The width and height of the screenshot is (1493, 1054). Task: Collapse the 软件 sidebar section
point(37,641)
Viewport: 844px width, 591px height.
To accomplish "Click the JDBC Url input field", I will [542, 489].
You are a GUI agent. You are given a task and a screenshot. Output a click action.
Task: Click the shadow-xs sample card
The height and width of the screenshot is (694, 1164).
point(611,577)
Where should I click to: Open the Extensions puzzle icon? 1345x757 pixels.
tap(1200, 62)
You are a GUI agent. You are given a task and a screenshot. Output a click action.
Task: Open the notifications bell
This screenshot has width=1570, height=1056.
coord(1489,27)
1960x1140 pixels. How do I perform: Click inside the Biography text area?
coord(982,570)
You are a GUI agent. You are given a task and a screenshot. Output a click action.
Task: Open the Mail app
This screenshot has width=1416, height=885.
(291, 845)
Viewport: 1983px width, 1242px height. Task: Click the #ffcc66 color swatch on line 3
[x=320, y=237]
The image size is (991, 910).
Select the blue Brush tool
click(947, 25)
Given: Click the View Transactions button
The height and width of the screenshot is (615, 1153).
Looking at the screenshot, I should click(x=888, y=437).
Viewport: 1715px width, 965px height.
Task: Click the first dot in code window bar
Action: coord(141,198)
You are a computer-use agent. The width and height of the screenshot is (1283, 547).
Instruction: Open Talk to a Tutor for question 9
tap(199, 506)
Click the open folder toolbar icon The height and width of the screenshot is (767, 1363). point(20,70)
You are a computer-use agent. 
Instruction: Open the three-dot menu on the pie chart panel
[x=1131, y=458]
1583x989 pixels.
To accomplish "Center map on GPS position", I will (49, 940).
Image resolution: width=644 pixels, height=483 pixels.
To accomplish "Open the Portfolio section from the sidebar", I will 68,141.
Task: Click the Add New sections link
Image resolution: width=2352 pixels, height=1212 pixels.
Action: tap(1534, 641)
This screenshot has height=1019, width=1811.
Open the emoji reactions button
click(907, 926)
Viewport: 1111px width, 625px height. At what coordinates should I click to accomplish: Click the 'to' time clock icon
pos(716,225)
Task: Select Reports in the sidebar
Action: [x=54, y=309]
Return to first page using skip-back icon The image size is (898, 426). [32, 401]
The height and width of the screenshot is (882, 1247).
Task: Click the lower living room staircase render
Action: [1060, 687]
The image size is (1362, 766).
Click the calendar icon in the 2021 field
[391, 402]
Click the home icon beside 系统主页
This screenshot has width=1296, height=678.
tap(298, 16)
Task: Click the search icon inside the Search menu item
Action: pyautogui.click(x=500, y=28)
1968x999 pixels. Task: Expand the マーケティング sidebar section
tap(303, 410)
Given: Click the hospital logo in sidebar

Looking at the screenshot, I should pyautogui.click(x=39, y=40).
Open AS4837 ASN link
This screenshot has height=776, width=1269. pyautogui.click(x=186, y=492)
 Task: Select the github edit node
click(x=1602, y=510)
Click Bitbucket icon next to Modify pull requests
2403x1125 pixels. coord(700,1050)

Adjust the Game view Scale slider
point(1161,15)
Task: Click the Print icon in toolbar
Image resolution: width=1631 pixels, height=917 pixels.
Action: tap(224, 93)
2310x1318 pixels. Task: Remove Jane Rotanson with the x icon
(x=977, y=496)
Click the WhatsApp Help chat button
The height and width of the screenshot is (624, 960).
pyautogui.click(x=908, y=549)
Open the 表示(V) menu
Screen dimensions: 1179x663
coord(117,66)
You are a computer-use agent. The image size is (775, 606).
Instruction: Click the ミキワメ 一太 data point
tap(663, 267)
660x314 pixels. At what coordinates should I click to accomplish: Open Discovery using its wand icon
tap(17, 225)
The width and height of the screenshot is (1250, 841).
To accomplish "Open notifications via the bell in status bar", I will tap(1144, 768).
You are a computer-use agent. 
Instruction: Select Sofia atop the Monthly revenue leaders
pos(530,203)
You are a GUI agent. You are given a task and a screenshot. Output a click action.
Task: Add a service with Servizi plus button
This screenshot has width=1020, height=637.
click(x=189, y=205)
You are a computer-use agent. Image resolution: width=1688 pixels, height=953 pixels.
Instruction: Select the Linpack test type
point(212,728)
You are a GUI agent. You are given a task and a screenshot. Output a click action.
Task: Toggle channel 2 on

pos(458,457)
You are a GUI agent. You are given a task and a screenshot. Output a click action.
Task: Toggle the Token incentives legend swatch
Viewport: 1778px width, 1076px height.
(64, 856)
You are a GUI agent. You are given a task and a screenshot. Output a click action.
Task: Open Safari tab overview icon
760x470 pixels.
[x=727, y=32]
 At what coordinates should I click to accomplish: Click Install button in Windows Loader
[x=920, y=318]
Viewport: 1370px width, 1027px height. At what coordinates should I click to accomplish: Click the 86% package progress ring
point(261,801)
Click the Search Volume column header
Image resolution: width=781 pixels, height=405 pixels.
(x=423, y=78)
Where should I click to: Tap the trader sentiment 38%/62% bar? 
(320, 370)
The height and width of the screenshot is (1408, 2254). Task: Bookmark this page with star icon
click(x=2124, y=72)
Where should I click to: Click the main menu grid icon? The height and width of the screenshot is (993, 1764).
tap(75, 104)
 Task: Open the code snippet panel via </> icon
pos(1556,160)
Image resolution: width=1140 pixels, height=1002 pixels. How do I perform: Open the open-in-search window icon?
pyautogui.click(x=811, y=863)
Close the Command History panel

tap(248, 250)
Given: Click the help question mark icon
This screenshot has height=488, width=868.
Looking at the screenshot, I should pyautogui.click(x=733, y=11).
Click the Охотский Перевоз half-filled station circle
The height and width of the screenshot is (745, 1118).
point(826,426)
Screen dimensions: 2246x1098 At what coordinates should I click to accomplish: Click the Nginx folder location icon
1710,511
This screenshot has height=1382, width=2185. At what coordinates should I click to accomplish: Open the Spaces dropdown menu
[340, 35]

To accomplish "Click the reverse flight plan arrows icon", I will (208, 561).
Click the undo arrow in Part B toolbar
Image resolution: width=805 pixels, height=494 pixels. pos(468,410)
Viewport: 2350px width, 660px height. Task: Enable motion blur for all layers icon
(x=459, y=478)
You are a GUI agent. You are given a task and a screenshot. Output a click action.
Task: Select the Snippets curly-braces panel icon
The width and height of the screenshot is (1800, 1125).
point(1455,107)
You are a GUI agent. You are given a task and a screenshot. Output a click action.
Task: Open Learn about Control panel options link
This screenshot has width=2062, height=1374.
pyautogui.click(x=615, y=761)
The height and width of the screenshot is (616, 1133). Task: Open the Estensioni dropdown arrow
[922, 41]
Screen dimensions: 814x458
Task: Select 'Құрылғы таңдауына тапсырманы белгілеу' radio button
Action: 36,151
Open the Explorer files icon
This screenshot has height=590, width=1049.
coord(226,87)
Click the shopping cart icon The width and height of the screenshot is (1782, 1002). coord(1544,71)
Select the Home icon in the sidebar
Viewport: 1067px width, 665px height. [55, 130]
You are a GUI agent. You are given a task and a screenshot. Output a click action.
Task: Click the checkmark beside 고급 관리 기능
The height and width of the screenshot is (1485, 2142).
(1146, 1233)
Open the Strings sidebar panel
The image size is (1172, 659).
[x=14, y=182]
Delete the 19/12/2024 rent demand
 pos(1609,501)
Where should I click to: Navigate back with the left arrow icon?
◇ ◇ ◇ ◇
#### What you should do
Among the lines above, list those that contain the word "notifications".

#### The answer
Task: Open the notifications bell
To accomplish "Open notifications via the bell in status bar", I will tap(1144, 768).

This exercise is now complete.